* Activity *
Retype the opening lines of the data exactly, stopping after the line that contains "Image resolution: width=1018". Skip every picture.

* Saved entries *
--------------------------------

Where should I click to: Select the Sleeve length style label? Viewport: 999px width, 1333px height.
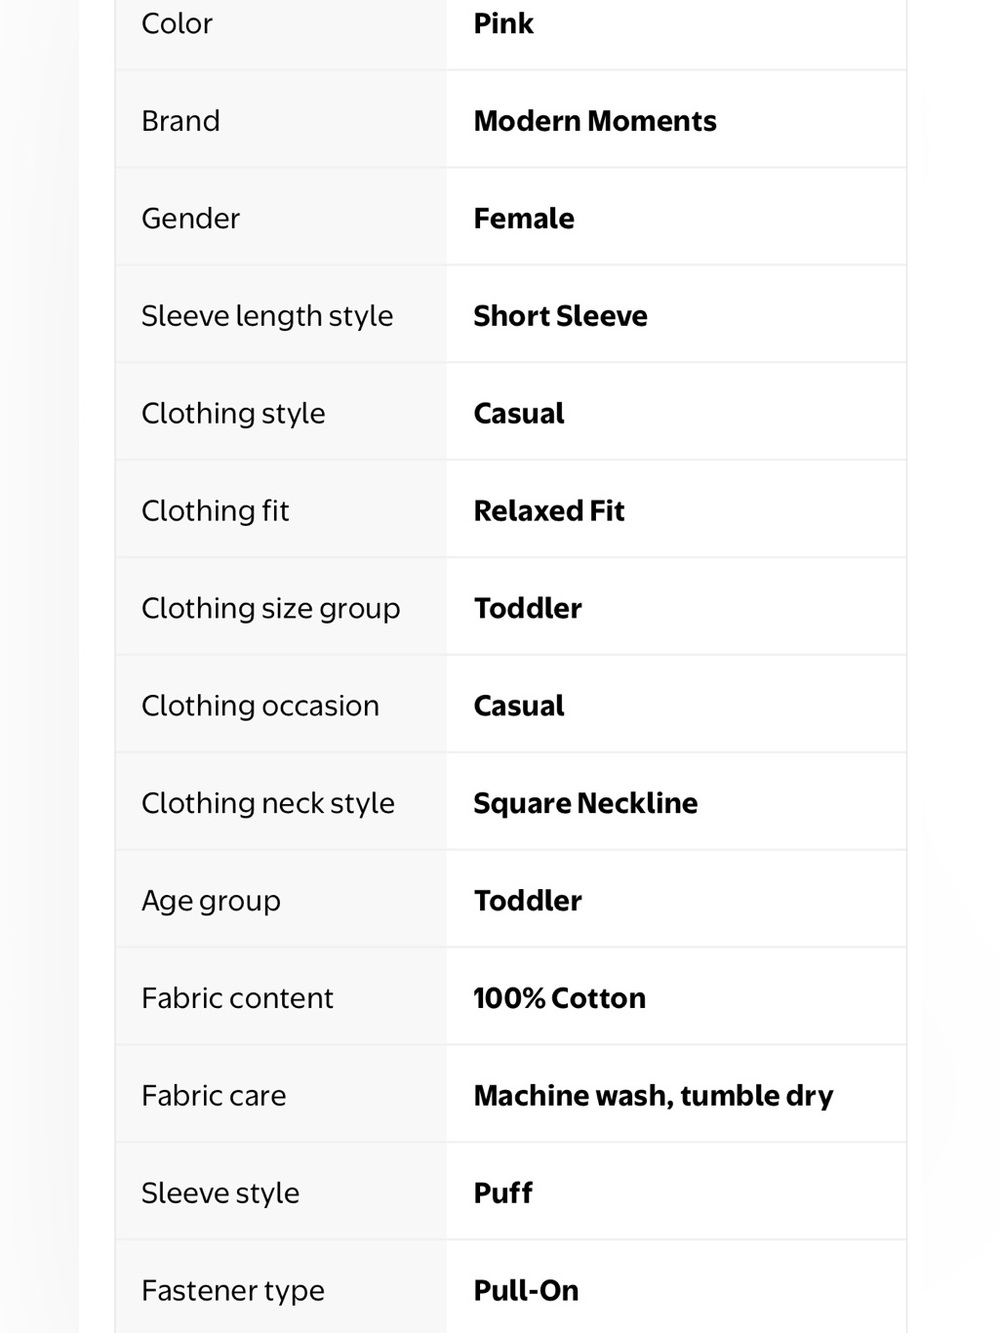(267, 316)
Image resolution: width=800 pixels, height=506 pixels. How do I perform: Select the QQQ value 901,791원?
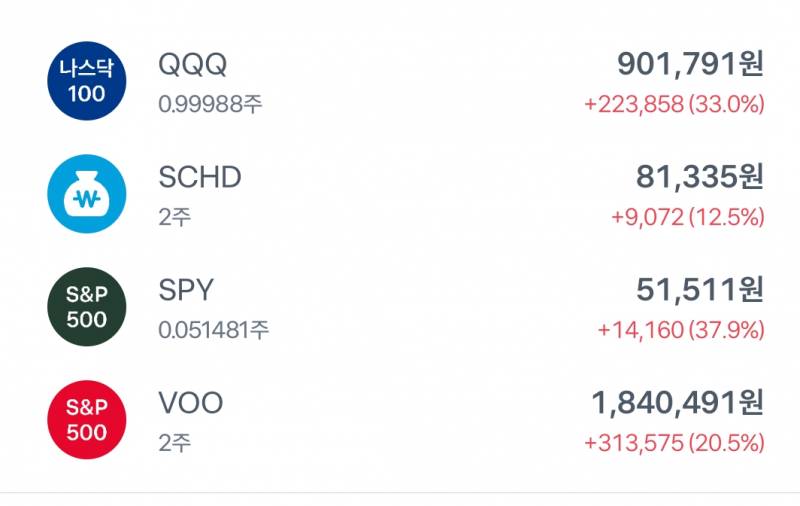point(690,65)
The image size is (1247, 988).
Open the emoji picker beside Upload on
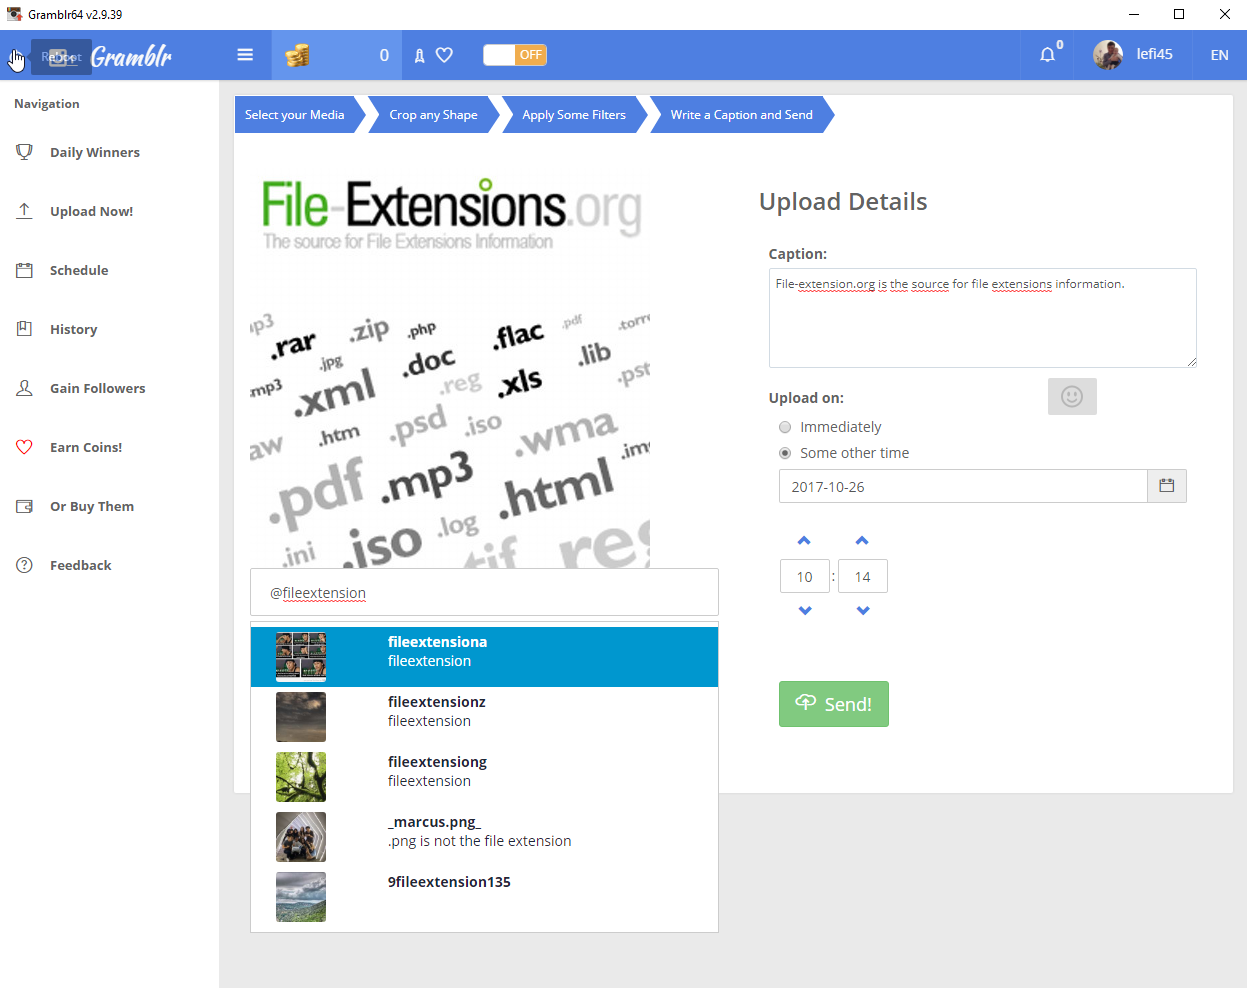(1072, 396)
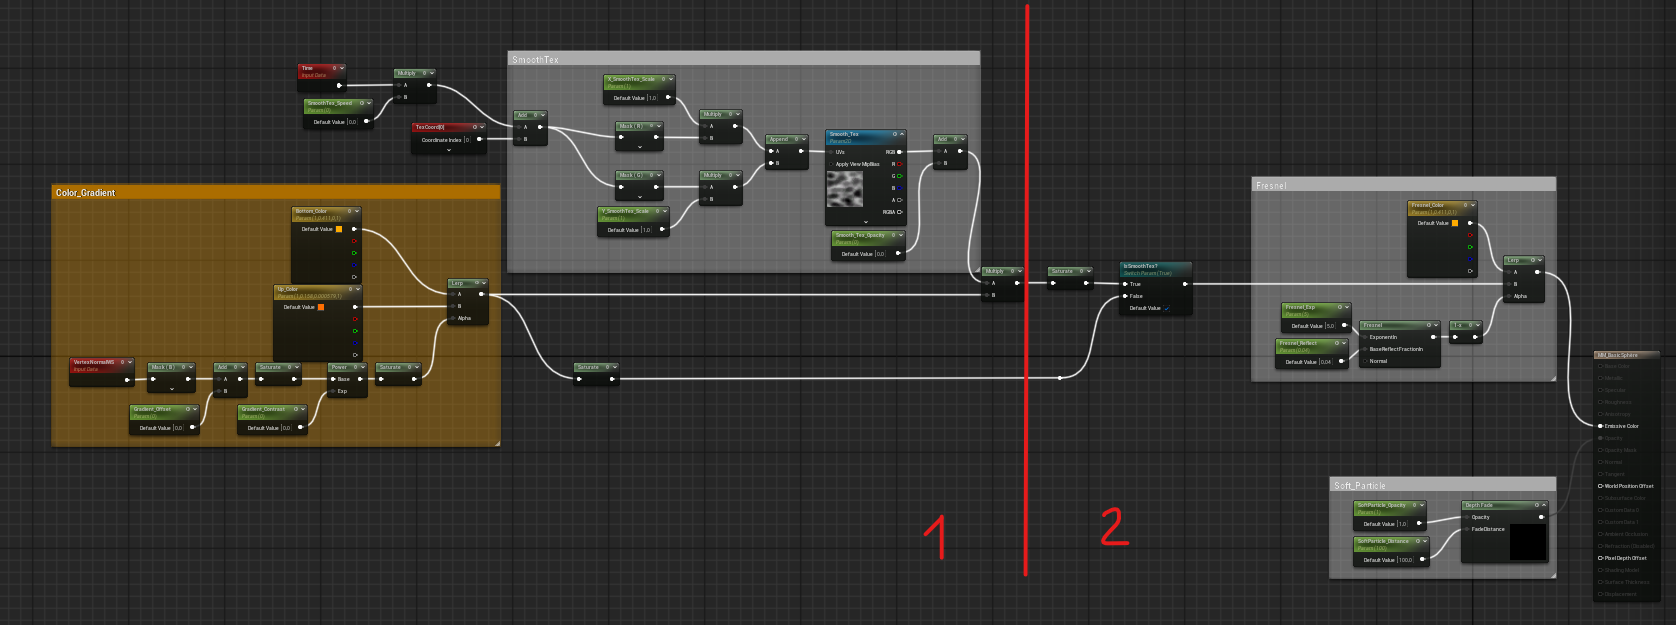
Task: Click the Up_Color default value swatch
Action: click(x=321, y=307)
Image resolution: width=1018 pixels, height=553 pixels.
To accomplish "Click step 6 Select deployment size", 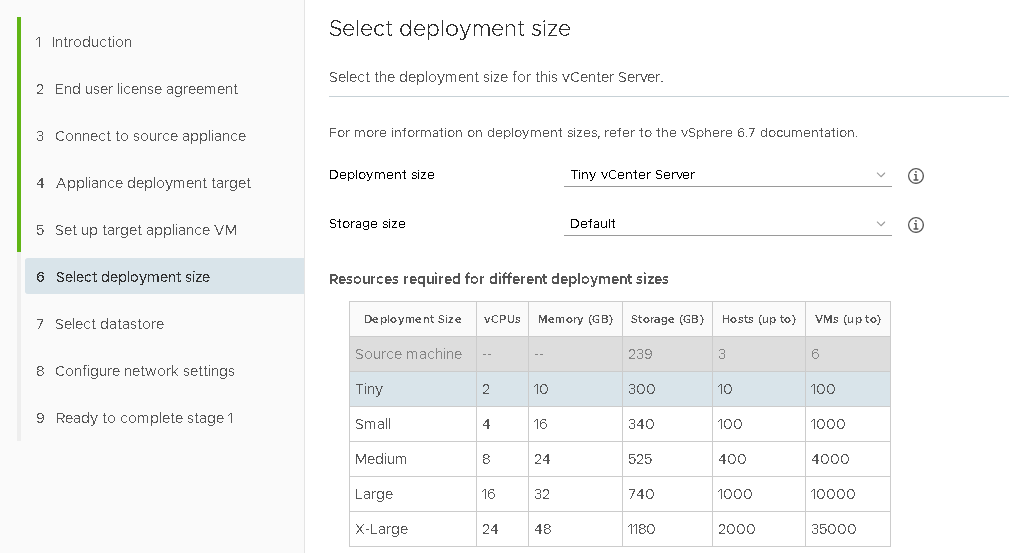I will click(132, 277).
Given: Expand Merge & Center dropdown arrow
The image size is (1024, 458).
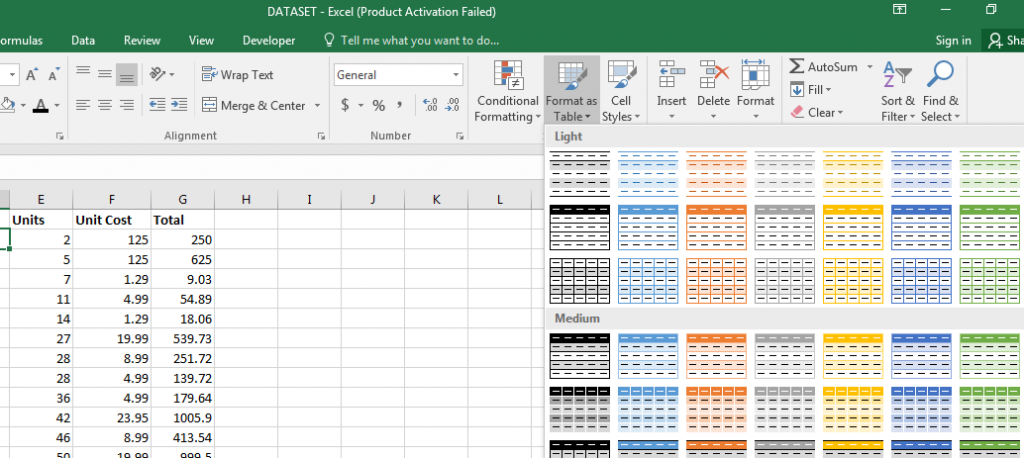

--------------------------------

* Response to this task *
Where should I click to: Select the Sleeve length style label? Viewport: 999px width, 1333px height.
(267, 316)
Image resolution: width=800 pixels, height=506 pixels. How do I perform: Select the QQQ value 901,791원?
point(690,65)
The image size is (1247, 988).
Open the emoji picker beside Upload on
(1072, 396)
Task: Click the Up_Color default value swatch
Action: click(x=321, y=307)
Image resolution: width=1018 pixels, height=553 pixels.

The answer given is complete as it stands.